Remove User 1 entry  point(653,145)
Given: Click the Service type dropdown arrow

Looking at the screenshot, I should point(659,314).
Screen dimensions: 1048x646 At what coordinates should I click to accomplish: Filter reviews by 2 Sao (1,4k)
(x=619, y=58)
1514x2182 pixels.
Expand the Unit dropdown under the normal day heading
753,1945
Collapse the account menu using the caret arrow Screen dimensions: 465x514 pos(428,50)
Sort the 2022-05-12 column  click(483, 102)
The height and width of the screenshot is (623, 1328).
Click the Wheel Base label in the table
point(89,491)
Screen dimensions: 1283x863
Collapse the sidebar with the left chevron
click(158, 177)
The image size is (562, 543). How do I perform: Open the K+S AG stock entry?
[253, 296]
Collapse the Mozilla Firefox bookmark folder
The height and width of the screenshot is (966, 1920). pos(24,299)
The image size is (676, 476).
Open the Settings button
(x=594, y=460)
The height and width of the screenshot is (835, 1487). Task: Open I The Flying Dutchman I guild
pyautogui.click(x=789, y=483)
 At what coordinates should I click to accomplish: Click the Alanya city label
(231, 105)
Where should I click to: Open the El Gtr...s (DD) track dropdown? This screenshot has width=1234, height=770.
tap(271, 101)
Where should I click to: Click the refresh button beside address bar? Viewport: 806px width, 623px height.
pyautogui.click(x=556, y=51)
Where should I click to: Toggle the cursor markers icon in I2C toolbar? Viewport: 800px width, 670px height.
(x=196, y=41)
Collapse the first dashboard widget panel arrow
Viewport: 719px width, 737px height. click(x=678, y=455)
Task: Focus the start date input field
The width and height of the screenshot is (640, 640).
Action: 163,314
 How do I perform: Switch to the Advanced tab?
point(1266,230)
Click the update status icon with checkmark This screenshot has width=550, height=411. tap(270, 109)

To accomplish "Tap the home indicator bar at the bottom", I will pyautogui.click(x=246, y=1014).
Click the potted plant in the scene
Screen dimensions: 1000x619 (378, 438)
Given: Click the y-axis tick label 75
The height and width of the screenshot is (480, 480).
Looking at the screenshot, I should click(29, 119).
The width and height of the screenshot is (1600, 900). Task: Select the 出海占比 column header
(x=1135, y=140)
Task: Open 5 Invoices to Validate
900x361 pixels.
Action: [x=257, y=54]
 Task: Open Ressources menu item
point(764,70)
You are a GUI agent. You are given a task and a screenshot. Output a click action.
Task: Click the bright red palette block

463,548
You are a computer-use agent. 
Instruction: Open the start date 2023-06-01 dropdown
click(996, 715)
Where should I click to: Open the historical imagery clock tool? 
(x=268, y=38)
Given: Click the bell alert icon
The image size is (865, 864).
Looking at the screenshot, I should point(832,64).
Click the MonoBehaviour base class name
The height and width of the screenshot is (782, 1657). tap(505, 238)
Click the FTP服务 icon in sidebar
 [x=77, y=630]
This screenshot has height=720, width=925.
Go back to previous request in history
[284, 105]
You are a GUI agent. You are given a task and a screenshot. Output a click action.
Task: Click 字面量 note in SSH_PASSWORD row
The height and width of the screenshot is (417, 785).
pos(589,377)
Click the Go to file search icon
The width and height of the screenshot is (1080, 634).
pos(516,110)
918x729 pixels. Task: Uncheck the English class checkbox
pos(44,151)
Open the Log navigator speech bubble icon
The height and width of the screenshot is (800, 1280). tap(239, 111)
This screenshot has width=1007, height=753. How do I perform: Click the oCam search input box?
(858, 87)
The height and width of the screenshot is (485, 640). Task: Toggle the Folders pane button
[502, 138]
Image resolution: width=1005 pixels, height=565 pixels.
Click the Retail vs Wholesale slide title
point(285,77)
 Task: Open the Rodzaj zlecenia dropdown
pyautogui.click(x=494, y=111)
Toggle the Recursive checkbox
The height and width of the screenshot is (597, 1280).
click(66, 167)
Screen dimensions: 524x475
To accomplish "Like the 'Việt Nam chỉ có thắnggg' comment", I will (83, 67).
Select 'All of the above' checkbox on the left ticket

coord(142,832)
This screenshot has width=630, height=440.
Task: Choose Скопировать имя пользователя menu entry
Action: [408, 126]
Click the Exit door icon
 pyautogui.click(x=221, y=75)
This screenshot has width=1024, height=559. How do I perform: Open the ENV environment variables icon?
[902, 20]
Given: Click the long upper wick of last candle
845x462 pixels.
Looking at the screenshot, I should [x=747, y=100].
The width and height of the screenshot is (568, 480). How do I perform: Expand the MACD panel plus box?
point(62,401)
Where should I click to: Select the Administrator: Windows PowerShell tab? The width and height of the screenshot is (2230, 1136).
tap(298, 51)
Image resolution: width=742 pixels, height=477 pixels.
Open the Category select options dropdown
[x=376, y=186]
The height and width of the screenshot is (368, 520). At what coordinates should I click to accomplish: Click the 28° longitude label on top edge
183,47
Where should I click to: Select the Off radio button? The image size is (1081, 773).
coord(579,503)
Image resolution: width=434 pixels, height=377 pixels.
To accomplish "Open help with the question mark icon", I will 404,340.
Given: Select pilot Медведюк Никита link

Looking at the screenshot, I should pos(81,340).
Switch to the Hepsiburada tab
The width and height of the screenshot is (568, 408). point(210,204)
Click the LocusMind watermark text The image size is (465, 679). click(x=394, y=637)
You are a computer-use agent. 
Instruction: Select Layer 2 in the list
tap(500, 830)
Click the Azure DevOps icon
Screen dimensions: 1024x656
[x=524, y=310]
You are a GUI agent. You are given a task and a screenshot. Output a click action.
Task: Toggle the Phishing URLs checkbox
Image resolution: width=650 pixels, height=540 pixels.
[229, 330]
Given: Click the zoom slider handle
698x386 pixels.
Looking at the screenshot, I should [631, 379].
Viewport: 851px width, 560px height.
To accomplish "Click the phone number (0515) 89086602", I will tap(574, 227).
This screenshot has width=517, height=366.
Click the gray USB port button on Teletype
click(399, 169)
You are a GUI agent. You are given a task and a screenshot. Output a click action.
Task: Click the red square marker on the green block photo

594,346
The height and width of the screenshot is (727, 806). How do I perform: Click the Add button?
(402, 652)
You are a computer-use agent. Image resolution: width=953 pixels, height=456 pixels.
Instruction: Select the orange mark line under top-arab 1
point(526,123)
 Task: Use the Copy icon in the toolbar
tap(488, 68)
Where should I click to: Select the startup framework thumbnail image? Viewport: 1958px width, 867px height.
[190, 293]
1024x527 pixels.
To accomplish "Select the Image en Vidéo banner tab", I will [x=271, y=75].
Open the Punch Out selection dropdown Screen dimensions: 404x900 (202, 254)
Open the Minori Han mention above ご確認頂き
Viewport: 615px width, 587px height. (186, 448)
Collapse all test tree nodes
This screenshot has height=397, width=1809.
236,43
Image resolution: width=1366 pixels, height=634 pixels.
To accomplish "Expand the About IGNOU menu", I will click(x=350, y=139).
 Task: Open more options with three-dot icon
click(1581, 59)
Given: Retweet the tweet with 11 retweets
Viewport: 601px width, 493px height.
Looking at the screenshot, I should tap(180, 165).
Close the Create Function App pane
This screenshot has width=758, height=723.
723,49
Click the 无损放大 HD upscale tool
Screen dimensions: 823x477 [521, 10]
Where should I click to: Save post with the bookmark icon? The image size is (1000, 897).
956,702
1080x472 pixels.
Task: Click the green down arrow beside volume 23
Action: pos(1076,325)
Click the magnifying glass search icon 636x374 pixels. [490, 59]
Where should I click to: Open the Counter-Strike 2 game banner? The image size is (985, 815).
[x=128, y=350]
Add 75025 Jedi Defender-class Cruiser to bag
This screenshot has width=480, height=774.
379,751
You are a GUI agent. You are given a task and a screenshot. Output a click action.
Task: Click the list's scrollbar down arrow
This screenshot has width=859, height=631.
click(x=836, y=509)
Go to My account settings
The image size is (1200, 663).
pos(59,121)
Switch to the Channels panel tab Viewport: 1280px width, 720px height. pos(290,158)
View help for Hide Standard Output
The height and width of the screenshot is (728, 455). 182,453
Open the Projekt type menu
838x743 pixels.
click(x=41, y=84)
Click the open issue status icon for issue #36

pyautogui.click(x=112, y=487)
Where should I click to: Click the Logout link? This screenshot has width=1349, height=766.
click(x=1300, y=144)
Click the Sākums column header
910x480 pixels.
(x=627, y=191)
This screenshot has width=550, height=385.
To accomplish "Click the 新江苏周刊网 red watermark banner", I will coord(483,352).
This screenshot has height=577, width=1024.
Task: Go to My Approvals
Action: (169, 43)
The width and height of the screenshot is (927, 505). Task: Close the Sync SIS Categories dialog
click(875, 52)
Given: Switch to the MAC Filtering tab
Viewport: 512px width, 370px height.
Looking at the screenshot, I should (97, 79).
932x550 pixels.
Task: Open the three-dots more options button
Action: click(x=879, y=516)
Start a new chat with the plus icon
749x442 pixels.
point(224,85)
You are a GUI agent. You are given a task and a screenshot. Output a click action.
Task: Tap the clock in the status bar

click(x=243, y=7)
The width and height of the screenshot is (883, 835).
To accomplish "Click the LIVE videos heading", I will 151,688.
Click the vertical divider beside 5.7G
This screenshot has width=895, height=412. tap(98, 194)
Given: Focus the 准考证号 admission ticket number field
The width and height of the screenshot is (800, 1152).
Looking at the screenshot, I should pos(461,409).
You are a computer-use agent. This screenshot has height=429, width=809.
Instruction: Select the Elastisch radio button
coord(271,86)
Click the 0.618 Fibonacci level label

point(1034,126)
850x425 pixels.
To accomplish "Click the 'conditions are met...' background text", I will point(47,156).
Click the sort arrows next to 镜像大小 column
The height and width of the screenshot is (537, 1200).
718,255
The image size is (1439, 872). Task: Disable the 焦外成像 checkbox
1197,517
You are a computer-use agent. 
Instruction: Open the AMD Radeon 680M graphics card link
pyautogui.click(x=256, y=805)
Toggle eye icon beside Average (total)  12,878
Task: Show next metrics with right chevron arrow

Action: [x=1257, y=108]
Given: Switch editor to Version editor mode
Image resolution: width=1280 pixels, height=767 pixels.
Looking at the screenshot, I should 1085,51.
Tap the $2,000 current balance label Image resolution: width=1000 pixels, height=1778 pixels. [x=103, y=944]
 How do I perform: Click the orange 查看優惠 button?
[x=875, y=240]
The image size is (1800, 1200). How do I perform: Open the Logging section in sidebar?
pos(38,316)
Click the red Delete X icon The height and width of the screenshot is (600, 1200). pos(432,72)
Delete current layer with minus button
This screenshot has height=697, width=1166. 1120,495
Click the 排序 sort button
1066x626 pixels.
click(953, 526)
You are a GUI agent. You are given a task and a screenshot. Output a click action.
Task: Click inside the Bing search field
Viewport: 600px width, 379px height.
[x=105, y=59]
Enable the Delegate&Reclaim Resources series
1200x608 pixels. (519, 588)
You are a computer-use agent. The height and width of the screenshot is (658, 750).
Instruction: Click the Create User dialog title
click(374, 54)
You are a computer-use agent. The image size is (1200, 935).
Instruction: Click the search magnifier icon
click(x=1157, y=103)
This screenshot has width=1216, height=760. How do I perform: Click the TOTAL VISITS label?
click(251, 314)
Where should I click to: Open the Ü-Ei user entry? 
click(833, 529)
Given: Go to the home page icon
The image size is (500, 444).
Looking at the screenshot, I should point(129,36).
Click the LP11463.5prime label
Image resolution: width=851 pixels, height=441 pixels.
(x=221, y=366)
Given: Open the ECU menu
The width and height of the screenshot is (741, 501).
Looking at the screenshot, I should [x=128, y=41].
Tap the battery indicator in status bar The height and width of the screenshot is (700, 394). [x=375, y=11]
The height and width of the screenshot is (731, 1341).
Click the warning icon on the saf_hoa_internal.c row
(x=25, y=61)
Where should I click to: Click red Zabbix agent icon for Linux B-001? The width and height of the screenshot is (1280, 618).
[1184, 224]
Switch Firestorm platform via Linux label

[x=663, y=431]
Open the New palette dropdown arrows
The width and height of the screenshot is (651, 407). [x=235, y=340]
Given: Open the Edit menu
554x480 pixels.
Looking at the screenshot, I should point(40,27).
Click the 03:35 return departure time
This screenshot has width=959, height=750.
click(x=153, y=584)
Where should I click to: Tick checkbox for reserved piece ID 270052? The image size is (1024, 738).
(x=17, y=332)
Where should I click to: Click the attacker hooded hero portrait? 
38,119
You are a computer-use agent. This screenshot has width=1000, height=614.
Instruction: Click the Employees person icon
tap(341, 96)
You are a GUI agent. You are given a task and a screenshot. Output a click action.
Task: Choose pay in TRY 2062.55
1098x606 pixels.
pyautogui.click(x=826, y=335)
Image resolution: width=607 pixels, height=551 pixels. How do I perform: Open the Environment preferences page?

## Exercise goal:
Will you return exactly the lines above from the one with "Task: Show next" down to the one with "You are a computer-use agent. The image", counting both as part of the range?

## Answer for this exercise:
Task: Show next metrics with right chevron arrow

Action: [x=1257, y=108]
Given: Switch editor to Version editor mode
Image resolution: width=1280 pixels, height=767 pixels.
Looking at the screenshot, I should 1085,51.
Tap the $2,000 current balance label Image resolution: width=1000 pixels, height=1778 pixels. [x=103, y=944]
 How do I perform: Click the orange 查看優惠 button?
[x=875, y=240]
The image size is (1800, 1200). How do I perform: Open the Logging section in sidebar?
pos(38,316)
Click the red Delete X icon The height and width of the screenshot is (600, 1200). pos(432,72)
Delete current layer with minus button
This screenshot has height=697, width=1166. 1120,495
Click the 排序 sort button
1066x626 pixels.
click(953, 526)
You are a GUI agent. You are given a task and a screenshot. Output a click action.
Task: Click inside the Bing search field
Viewport: 600px width, 379px height.
[x=105, y=59]
Enable the Delegate&Reclaim Resources series
1200x608 pixels. (519, 588)
You are a computer-use agent. The height and width of the screenshot is (658, 750).
Instruction: Click the Create User dialog title
click(374, 54)
You are a computer-use agent. The image size is (1200, 935).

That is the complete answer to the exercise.